Text extract —
==========
Re: [RFC 00/16] KVM protected memory extension

From: Kirill A. Shutemov
Date: Mon May 25 2020 - 01:27:13 EST


On Fri, May 22, 2020 at 03:51:58PM +0300, Kirill A. Shutemov wrote:
> == Background / Problem ==
>
> There are a number of hardware features (MKTME, SEV) which protect guest
> memory from some unauthorized host access. The patchset proposes a purely
> software feature that mitigates some of the same host-side read-only
> attacks.

CC people who worked on the related patchsets.

> == What does this set mitigate? ==
>
> - Host kernel âaccidentalâ access to guest data (think speculation)
>
> - Host kernel induced access to guest data (write(fd, &guest_data_ptr, len))
>
> - Host userspace access to guest data (compromised qemu)
>
> == What does this set NOT mitigate? ==
>
> - Full host kernel compromise. Kernel will just map the pages again.
>
> - Hardware attacks
>
>
> The patchset is RFC-quality: it works but has known issues that must be
> addressed before it can be considered for applying.
>
> We are looking for high-level feedback on the concept. Some open
> questions:
>
> - This protects from some kernel and host userspace read-only attacks,
> but does not place the host kernel outside the trust boundary. Is it
> still valuable?
>
> - Can this approach be used to avoid cache-coherency problems with
> hardware encryption schemes that repurpose physical bits?
>
> - The guest kernel must be modified for this to work. Is that a deal
> breaker, especially for public clouds?
>
> - Are the costs of removing pages from the direct map too high to be
> feasible?
==========
Source data —
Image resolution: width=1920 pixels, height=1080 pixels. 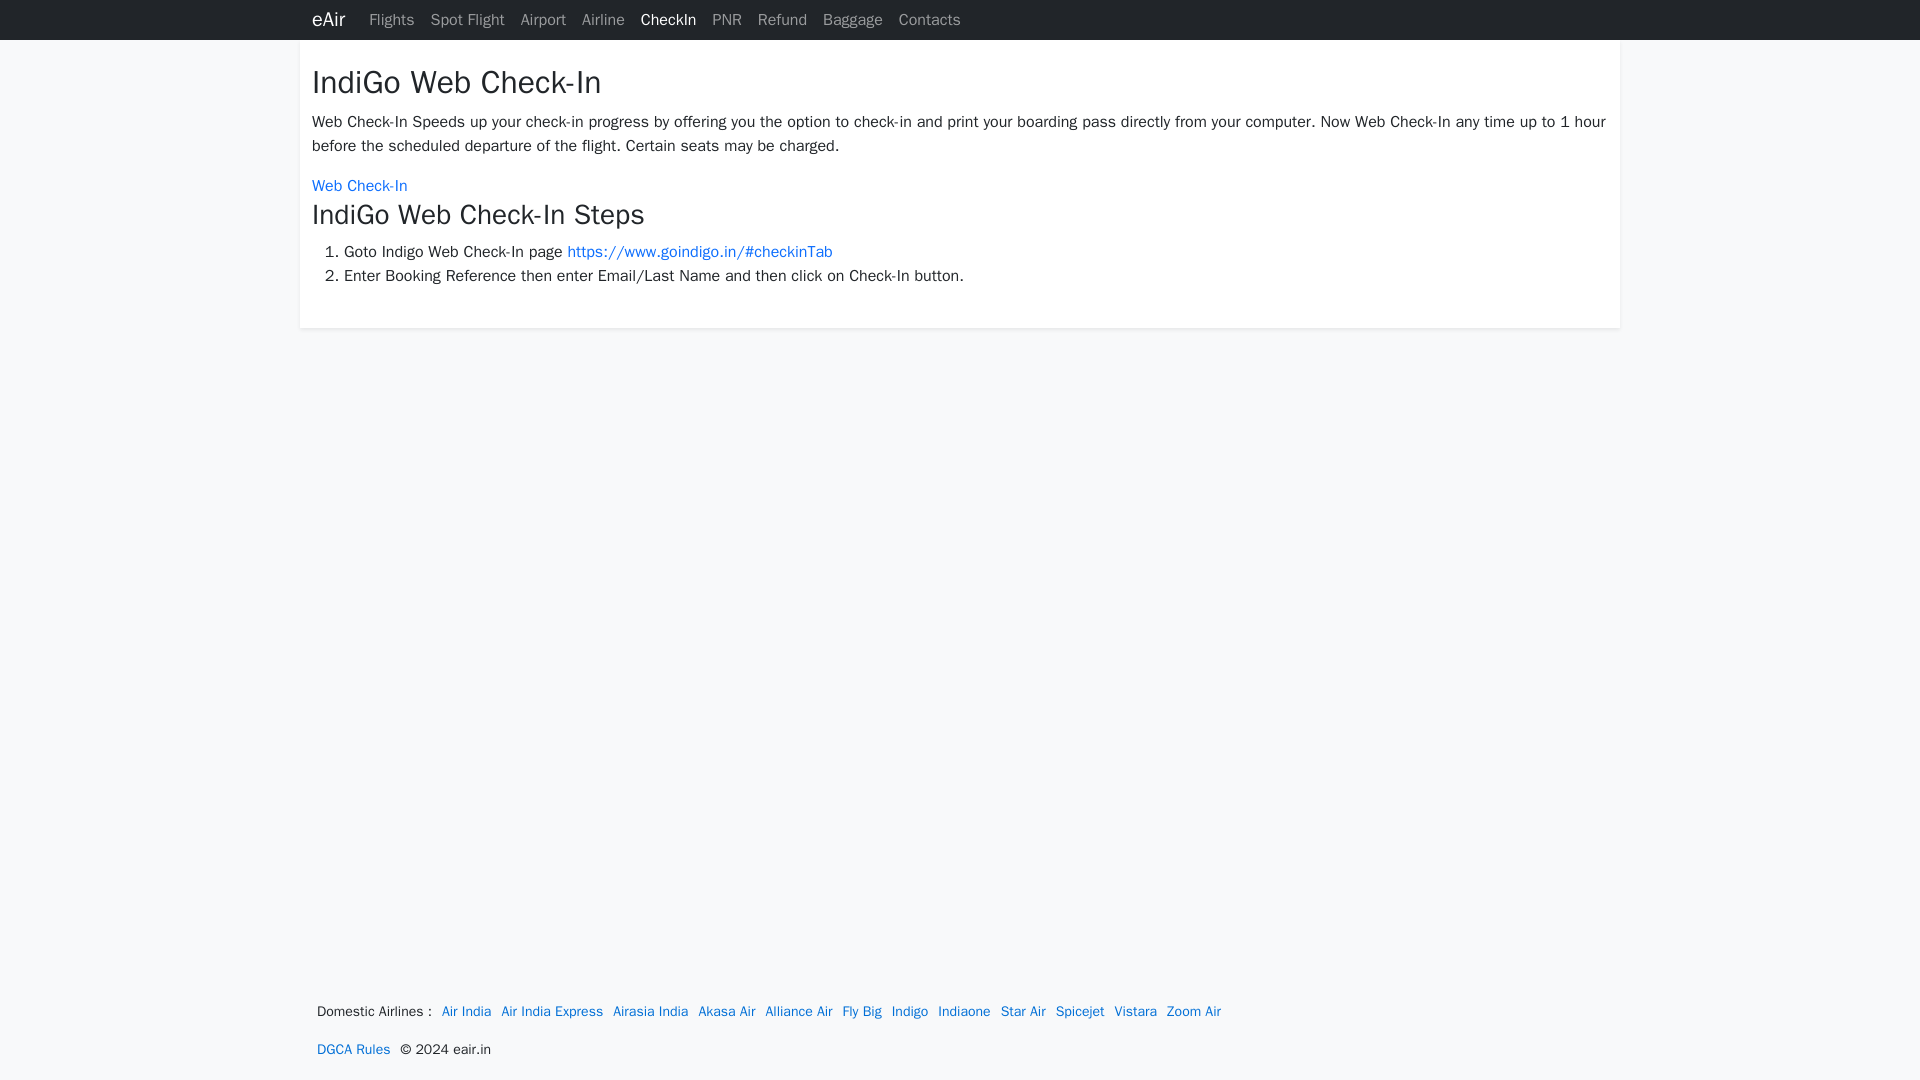 I want to click on Indigo Airline Web Check-In, so click(x=698, y=252).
==========
Request 1 — According to the KVM protected memory extension message, which two things does the patchset not mitigate?
Request 2 — Write the next part of the KVM protected memory extension message, picking up after its last line.

Reply 1 — Full host kernel compromise and hardware attacks.

Reply 2 —
>
> == Series Overview ==
>
> The hardware features protect guest data by encrypting it and then
> ensuring that only the right guest can decrypt it. This has the
> side-effect of making the kernel direct map and userspace mapping
> (QEMU et al) useless. But, this teaches us something very useful:
> neither the kernel or userspace mappings are really necessary for normal
> guest operations.
>
> Instead of using encryption, this series simply unmaps the memory. One
> advantage compared to allowing access to ciphertext is that it allows bad
> accesses to be caught instead of simply reading garbage.
>
> Protection from physical attacks needs to be provided by some other means.
> On Intel platforms, (single-key) Total Memory Encryption (TME) provides
> mitigation against physical attacks, such as DIMM interposers sniffing
> memory bus traffic.
>
> The patchset modifies both host and guest kernel. The guest OS must enable
> the feature via hypercall and mark any memory range that has to be shared
> with the host: DMA regions, bounce buffers, etc. SEV does this marking via a
> bit in the guestâs page table while this approach uses a hypercall.
>
> For removing the userspace mapping, use a trick similar to what NUMA
> balancing does: convert memory that belongs to KVM memory slots to
> PROT_NONE: all existing entries converted to PROT_NONE with mprotect() and
> the newly faulted in pages get PROT_NONE from the updated vm_page_prot.
> The new VMA flag -- VM_KVM_PROTECTED -- indicates that the pages in the
> VMA must be treated in a special way in the GUP and fault paths. The flag
> allows GUP to return the page even though it is mapped with PROT_NONE, but
> only if the new GUP flag -- FOLL_KVM -- is specified. Any userspace access
> to the memory would result in SIGBUS. Any GUP access without FOLL_KVM
> would result in -EFAULT.
>
> Any anonymous page faulted into the VM_KVM_PROTECTED VMA gets removed from
> the direct mapping with kernel_map_pages(). Note that kernel_map_pages() only
> flushes local TLB. I think it's a reasonable compromise between security and
> perfromance.
>
> Zapping the PTE would bring the page back to the direct mapping after clearing.
> At least for now, we don't remove file-backed pages from the direct mapping.
> File-backed pages could be accessed via read/write syscalls. It adds
> complexity.
>
> Occasionally, host kernel has to access guest memory that was not made
> shared by the guest. For instance, it happens for instruction emulation.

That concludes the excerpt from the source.